First is my understanding of Proposition C. Z is usually reserved for a standard normal random variable and I took it as such. So in my mind what proposition C is saying is "Let our standard normal random variable be a function of an arbitrary CDF. Then our standard normal random variable has a uniform distribution on $$[0,1]$$." But here is where it get's cloudy for me.....we have this standard normal random variable, this standard normal random variable is going to have a distribution, since it has been declared as a "standard normal random variable" I would assume that its distribution would be "normally distributed". The values for this standard normal random variable, $$Z$$, happen to come from the CDF of some other random variable, $$X$$. I see the proof and the steps of the proof are very simple and sound, but the concept is not clicking with me.

With regards to Proposition D I understand what that is saying. In practice we would start with a CDF, $$F(x)$$ and rearrange things in a way to apply a uniform random generator.
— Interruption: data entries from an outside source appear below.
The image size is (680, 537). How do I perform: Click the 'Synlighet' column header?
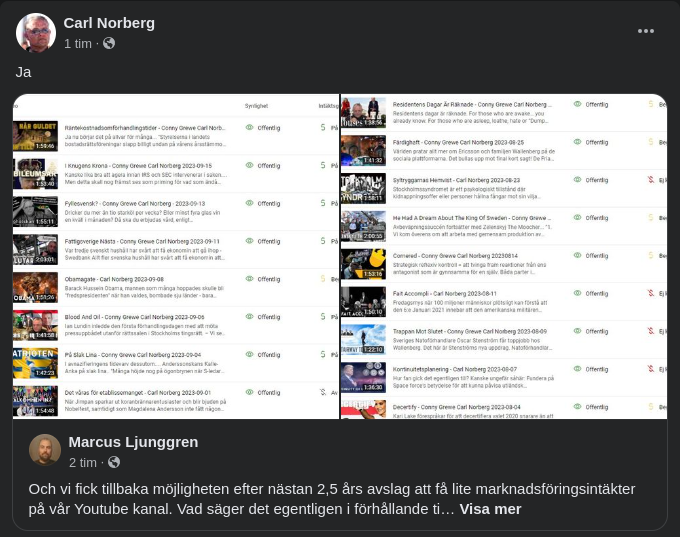pyautogui.click(x=257, y=104)
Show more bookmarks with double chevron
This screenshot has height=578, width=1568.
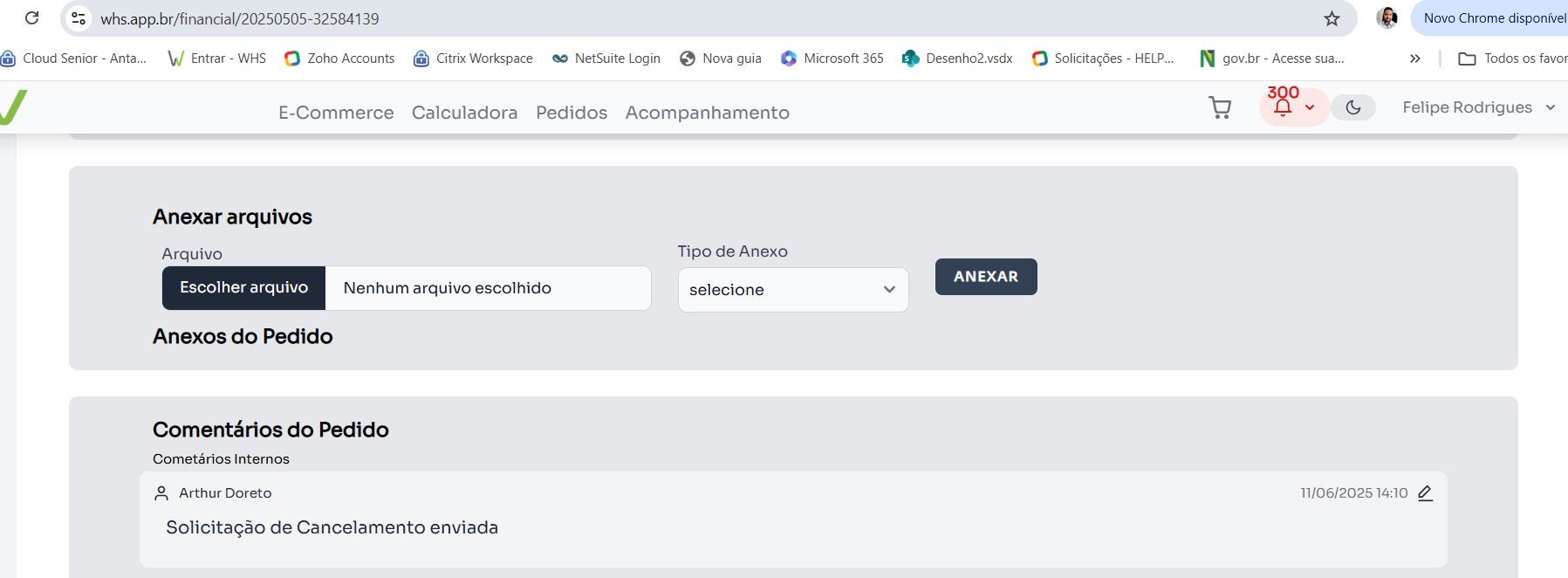click(1414, 58)
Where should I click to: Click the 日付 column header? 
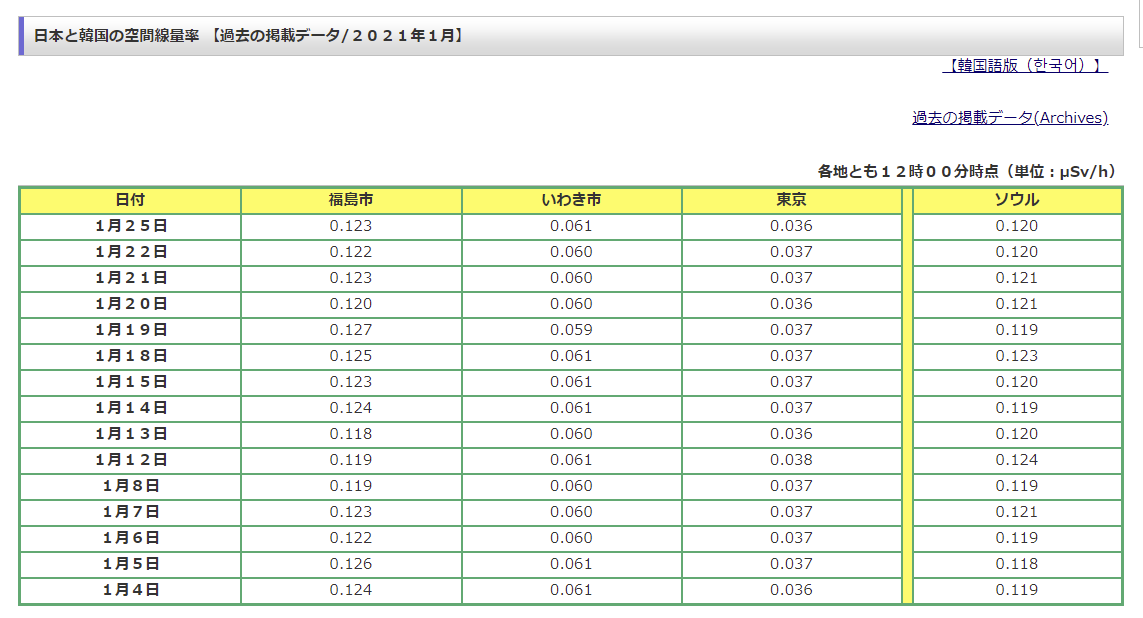pos(130,200)
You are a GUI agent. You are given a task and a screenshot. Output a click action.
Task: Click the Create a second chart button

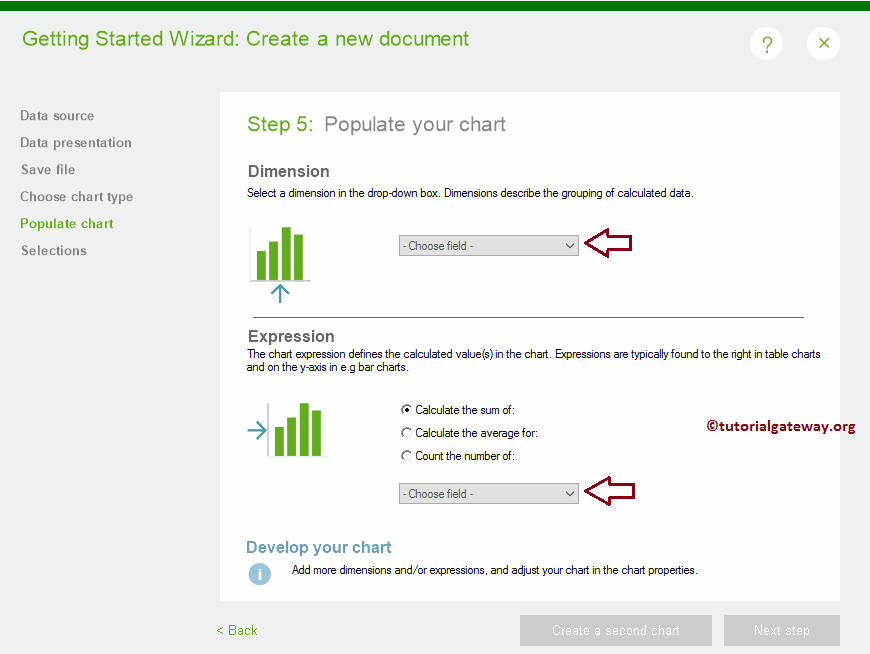tap(615, 630)
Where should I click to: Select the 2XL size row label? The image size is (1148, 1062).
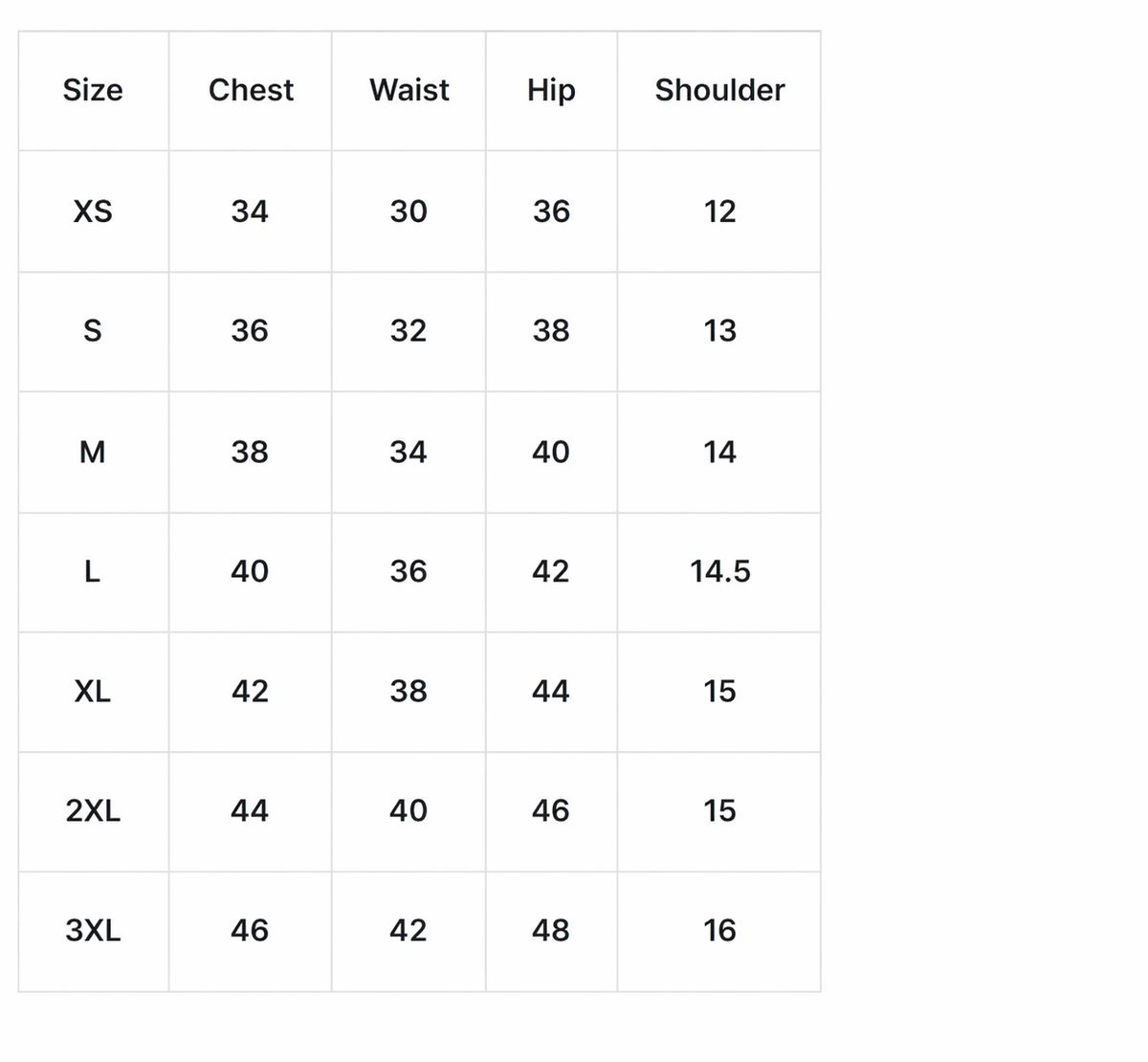tap(93, 811)
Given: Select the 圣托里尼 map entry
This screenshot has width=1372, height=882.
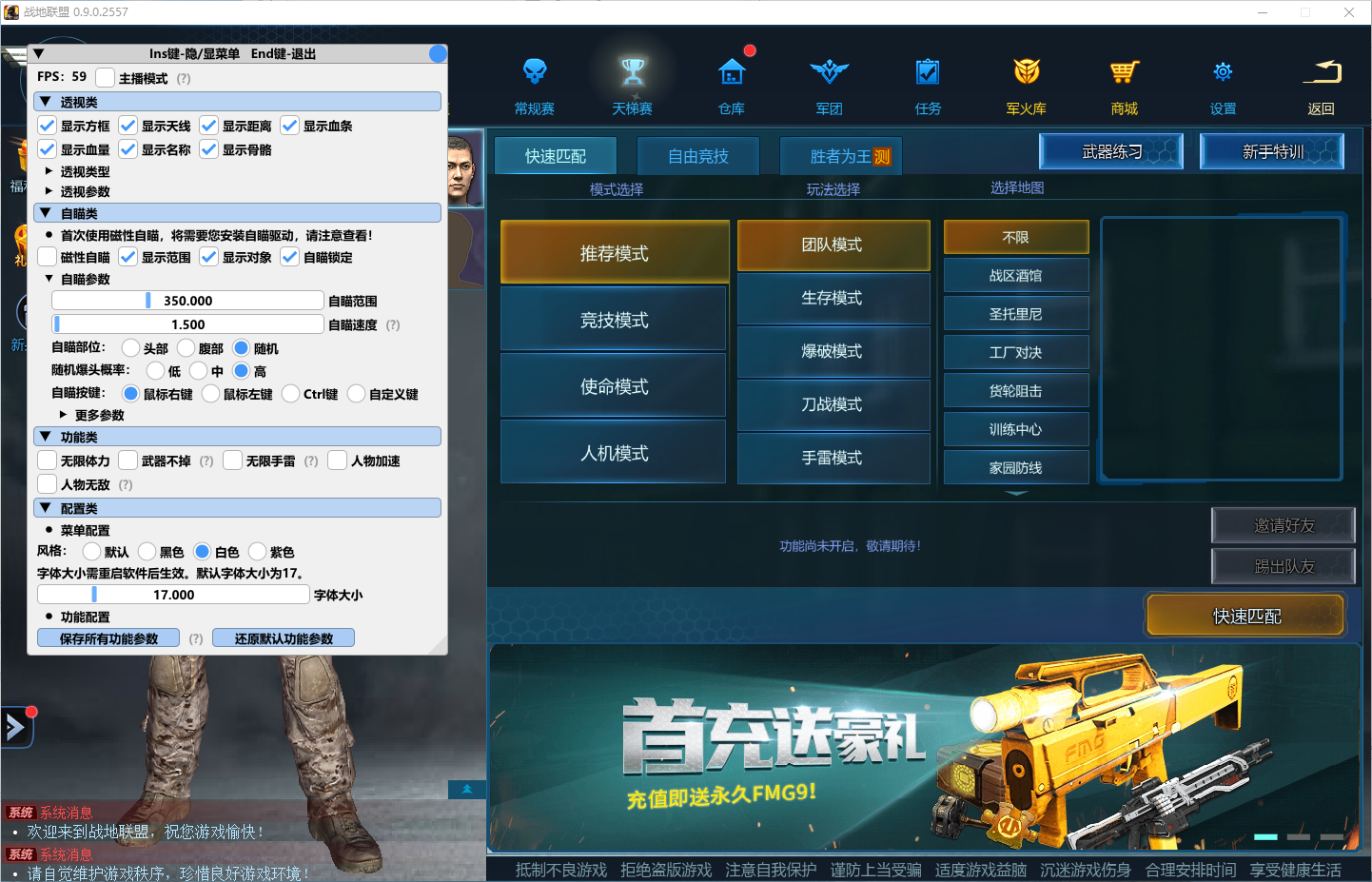Looking at the screenshot, I should (1015, 313).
Help with interpreting Proposition C?

• You've correctly identified the dissonance. While you are used to seeing $Z$ as a standard normal variable, it doesn't necessarily always mean such. Here it does not: $Z$ is defined as the random variable $F(X)$. If it helps, just replace every occurrence of $Z$ with $Y$ in the proposition. – Greg Martin Jun 19 '20 at 18:54
• In Proposition C, $Z$ is not assumed to be a standarnd normal random variable. It is just defined by $Z := F(X)$. – user6247850 Jun 19 '20 at 18:54
• @dc3rd No, it is crucial that $F$ is CDF of $X$ to be able to say anything about $F(X)$. Moreover, it does not hold for any $X$, but it is important that $F$ is continuous (it not necessarily needs to have inverse, tho (but the proof goes a little bit different, with generalised inverse function)) – Dominik Kutek Jun 19 '20 at 19:39
• It should be specified that $F$ is CDF of $X$. Writing $F(X)$ to mean that $F$ is CDF of $X$ is incorrect, because $F(X)$ is meant to be a random variable, such that $F(X)(\omega) = F(X(\omega))$. You can always write $F_X$ to denote the CDF of $X$ which is as far as I know, one of possible ways to specify so. – Dominik Kutek Jun 19 '20 at 20:06
• And answering to your second question, yes, if $F_X$ is continuous, then you can conclude that $Z:= F_X(X)$ is a uniform random variable on $[0,1]$ – Dominik Kutek Jun 19 '20 at 20:11

Proposition C should be stated: If $$X$$ is a random variable with continuous CDF $$F_X$$ then random variable $$Z:= F_X(X)$$ is uniformly distributed on $$(0,1)$$ (it's the same as uniformy distributed on $$[0,1]$$)
The proof that is in the book, assumes that $$F$$ has inverse $$F^{-1}$$ (just to have simplier proof, but it isn't necessary for proposition C to hold). Moreover, in the proof, it should be said that those equations are true for $$z \in [0,1]$$, otherwise we have for $$z<0$$: $$\mathbb P(Z \le z) = \mathbb P(F_X(X) \le z) = 0$$ (since $$F_X$$ is a function with values in $$[0,1]$$) and for $$z>1$$ we have $$\mathbb P(Z \le z) = \mathbb P(F_X(X) \le z)=1$$, since as we said before, function $$F_X$$ always takes values less or equal to $$1$$.
Proposition $$D$$ is okay, but we need to know that $$F$$ is right continuous function, non-decreasing with values in $$[0,1]$$. Proposition assumes that $$F^{-1}$$ exists, which again isn't neccesary, but then you need the notion of generalised inverse to write the proposition $$D$$.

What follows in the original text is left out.